3.3 million diagnosed each year: American Cancer Society



tanning, Skin Cancer, gay news, Washington Blade
Researchers suggest that more frequent use of tanning beds by gay and bi men may play a role.

SAN FRANCISCO — Gay and bi men are more likely to develop skin cancer than straight men, according to a new study, the Bay Area Reporter reports. The research also showed that bi women have a lower rate than straight women. A companion study revealed a higher skin cancer rate among gender-nonconforming people.

Although these studies were unable to evaluate specific risk factors, the researchers suggested that more frequent use of tanning beds by gay and bi men may play a role.

These results highlight the importance of including questions about sexual orientation and gender identity in health surveys, according to lead study author Dr. Arash Mostaghimi, a dermatologist at Brigham and Women’s Hospital in Boston.

Mostaghimi and his team looked at links between sexual identity and gender identity and the lifetime prevalence of skin cancer in the United States, the Reporter reports. 

Around 3.3 million people are diagnosed with skin cancer each year, making it by far the most common type of cancer, according to the American Cancer Society. Although most skin cancer can be removed or treated, melanoma — which accounts for about 1 percent of all cases — can be deadly. 

As described in the medical journal JAMA Dermatology, Mostaghimi’s first study analyzed data from 2014-2018 from approximately 351,000 straight men, 7,500 gay men, 5,000 bisexual men, 466,000 straight women, 9,400 bi women and 5,400 lesbians, the Reporter reports. 

The researchers found that 8.1 percent of gay men and 8.4 percent of bi men reported that they had ever had skin cancer, both significantly higher than the 6.7 percent rate among straight men.
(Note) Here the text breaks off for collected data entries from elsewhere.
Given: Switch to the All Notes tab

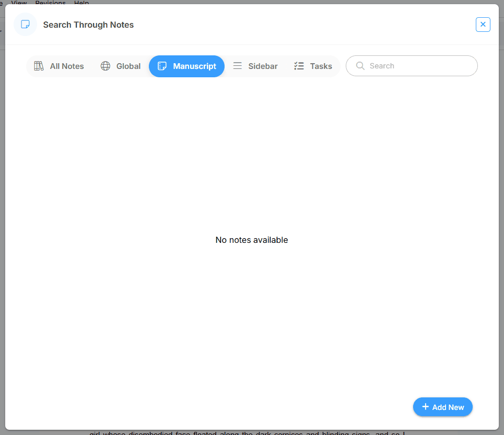Looking at the screenshot, I should pyautogui.click(x=66, y=66).
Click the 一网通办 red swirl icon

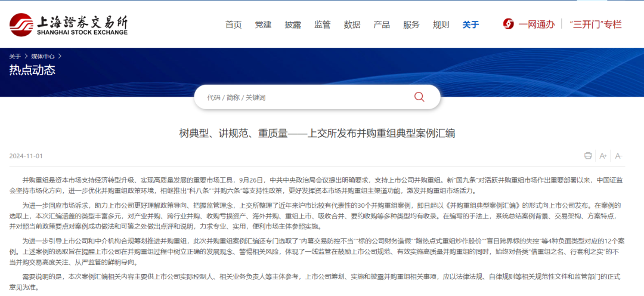coord(509,24)
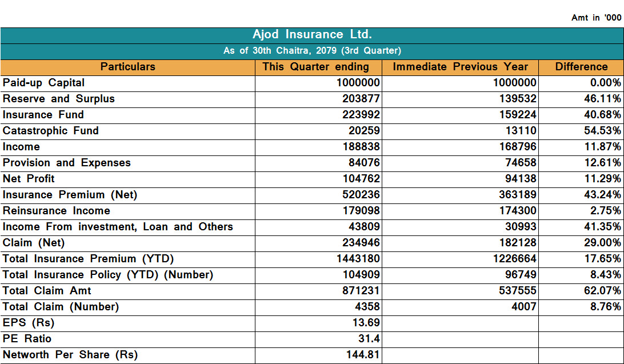Viewport: 624px width, 364px height.
Task: Click Total Claim Amt difference 62.07%
Action: click(602, 290)
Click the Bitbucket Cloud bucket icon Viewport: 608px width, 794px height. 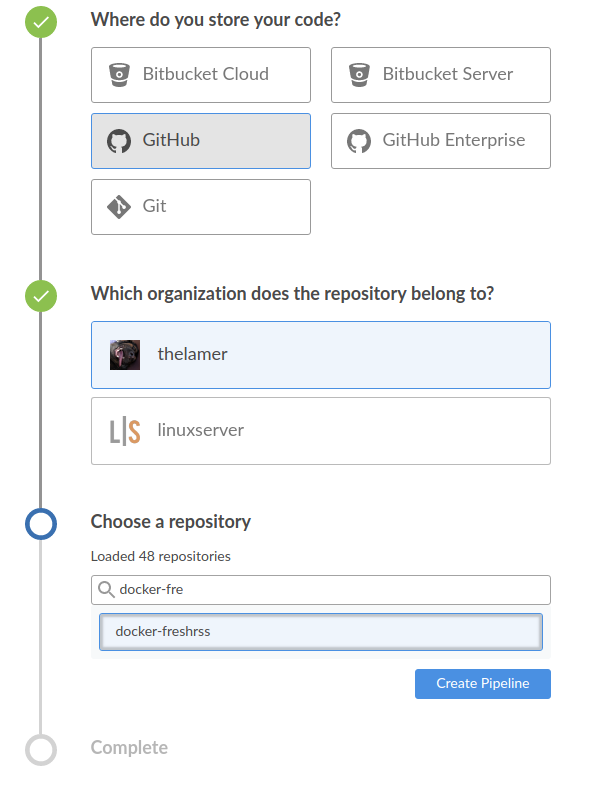(119, 74)
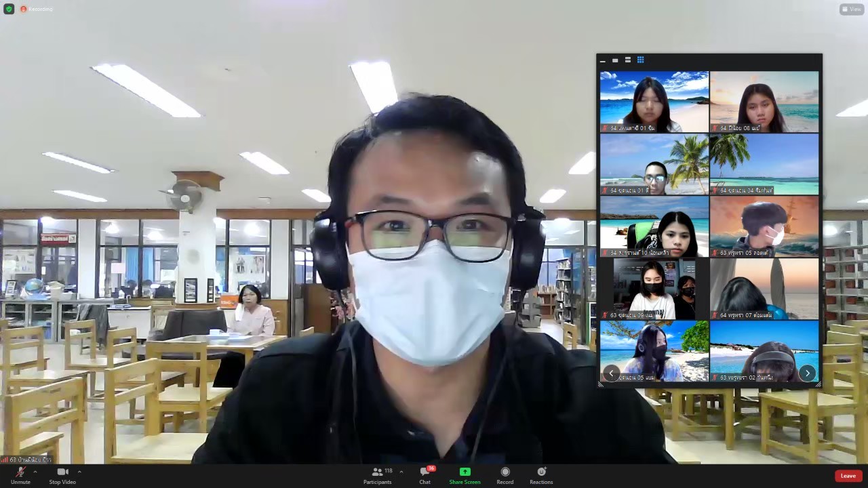Hide thumbnail video panel with minimize bar
The height and width of the screenshot is (488, 868).
pyautogui.click(x=603, y=61)
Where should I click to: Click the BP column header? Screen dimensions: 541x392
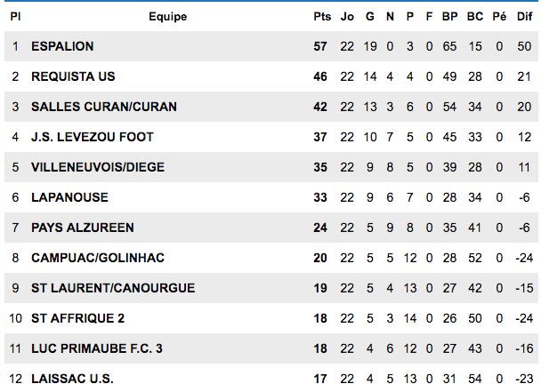(450, 17)
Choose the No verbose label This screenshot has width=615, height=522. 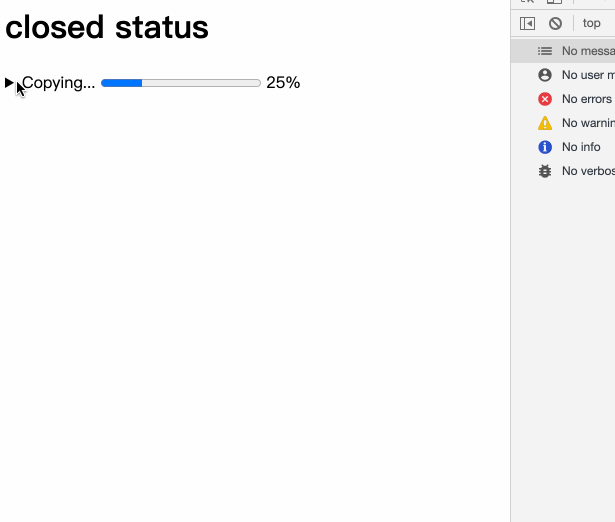[x=587, y=171]
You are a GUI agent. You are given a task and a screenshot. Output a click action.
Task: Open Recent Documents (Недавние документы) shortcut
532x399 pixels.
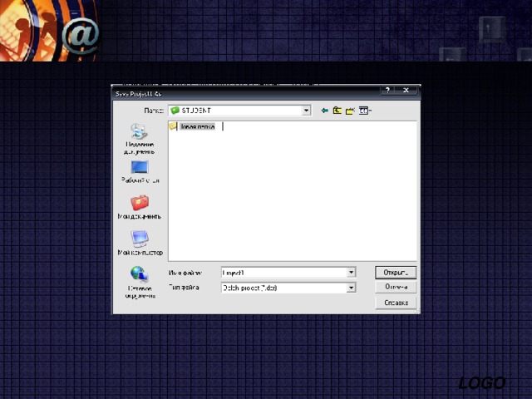139,138
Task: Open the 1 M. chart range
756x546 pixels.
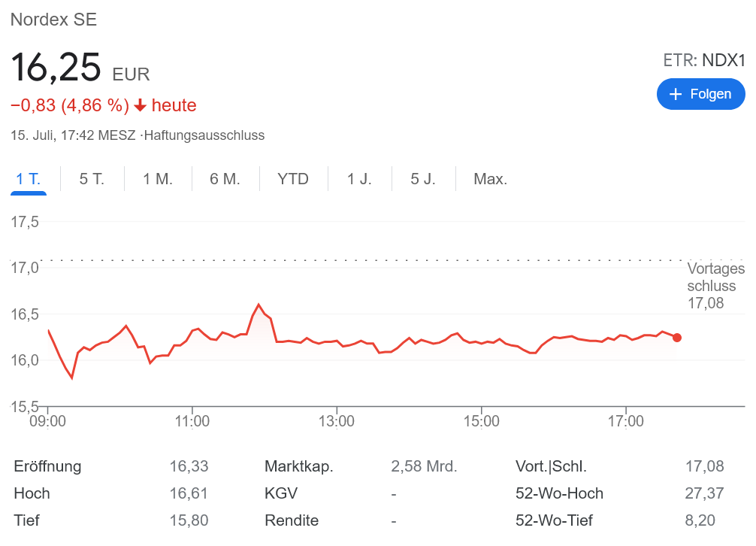Action: click(158, 180)
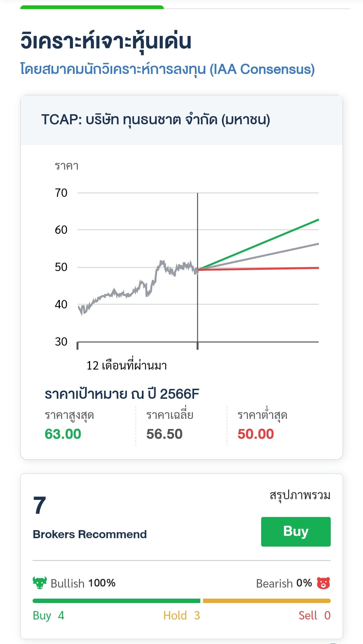Click the green high-target projection line
This screenshot has width=363, height=644.
(258, 244)
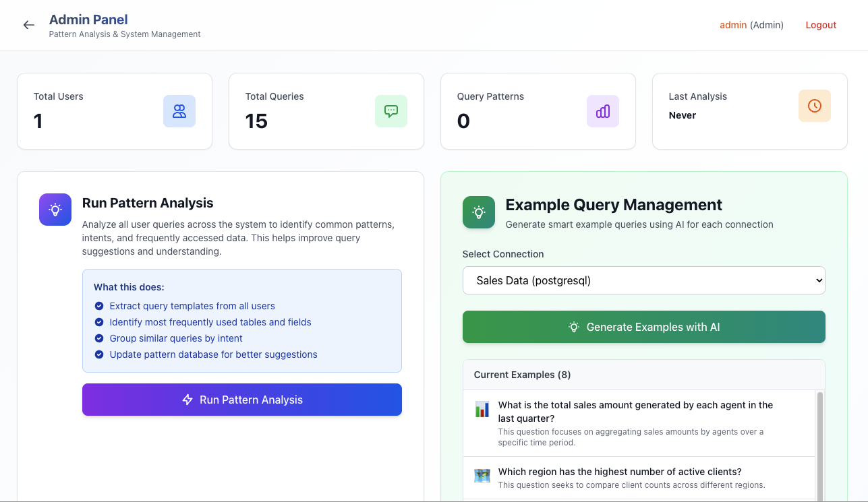This screenshot has height=502, width=868.
Task: Click the Logout link
Action: [821, 25]
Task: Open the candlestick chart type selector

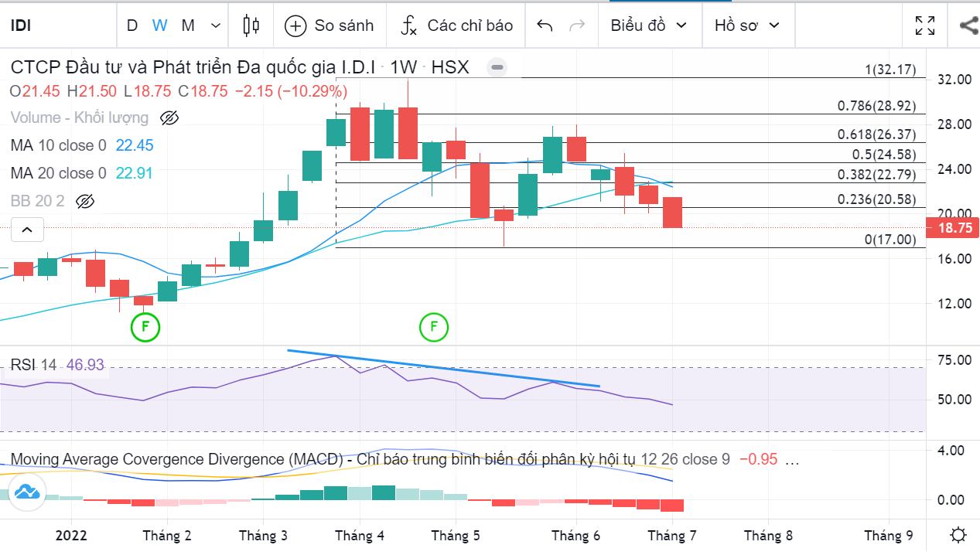Action: click(x=251, y=26)
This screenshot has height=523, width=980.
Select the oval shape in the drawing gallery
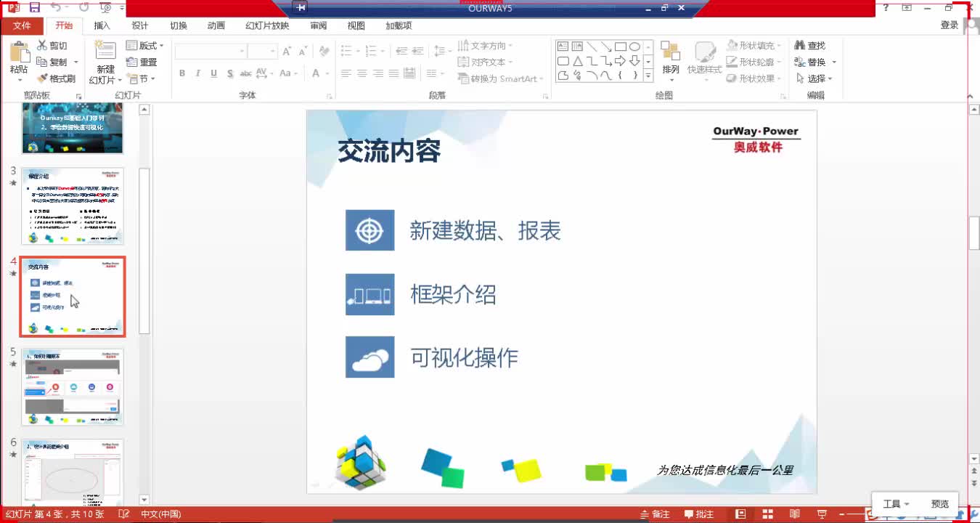click(x=634, y=46)
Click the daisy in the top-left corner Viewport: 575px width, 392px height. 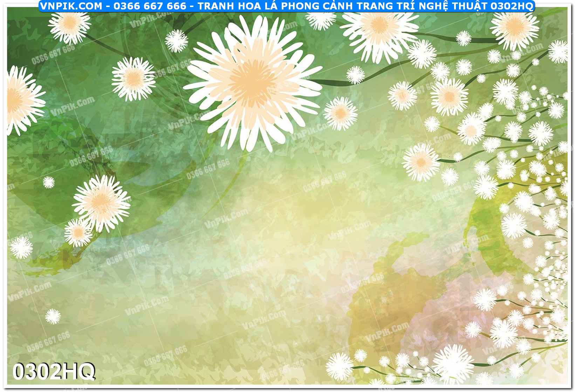pyautogui.click(x=69, y=24)
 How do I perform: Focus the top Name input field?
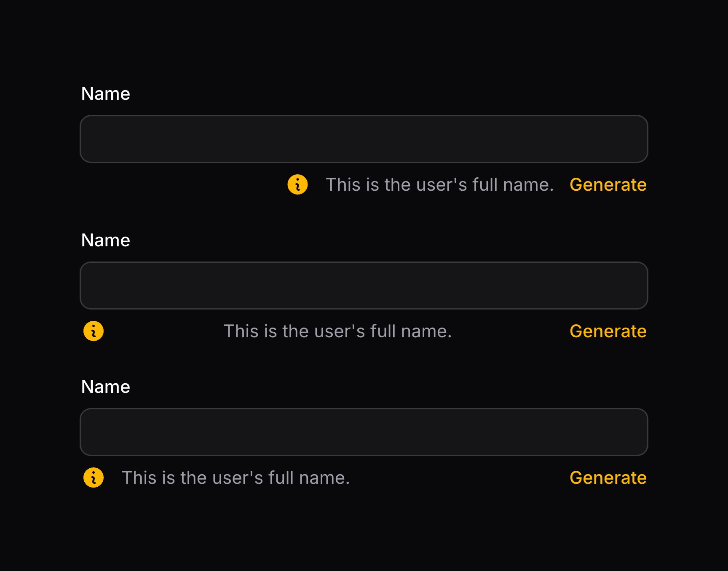[x=364, y=139]
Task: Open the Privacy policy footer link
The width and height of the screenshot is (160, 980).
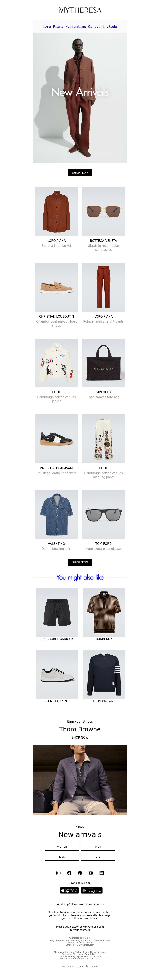Action: click(83, 966)
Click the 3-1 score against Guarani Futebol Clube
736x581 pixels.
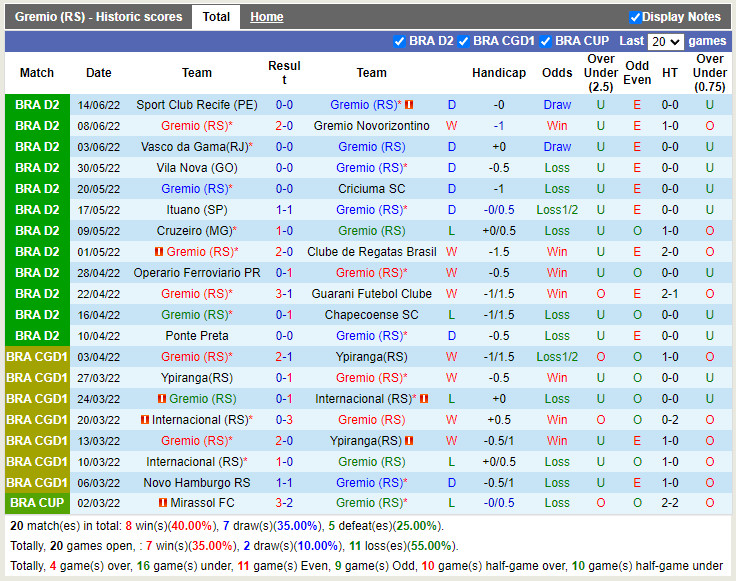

After adjusting for other factors, gay men were 26 percent more likely and bi men were 48 percent more likely to have had skin cancer than straight men, the Reporter reports. 

Among women, 6.6 percent of straight women, 5.9 percent of lesbians and 4.7 percent of bi women reported ever having skin cancer. Bi women were 22 percent less likely to have had skin cancer than straight women, the Reporter reports.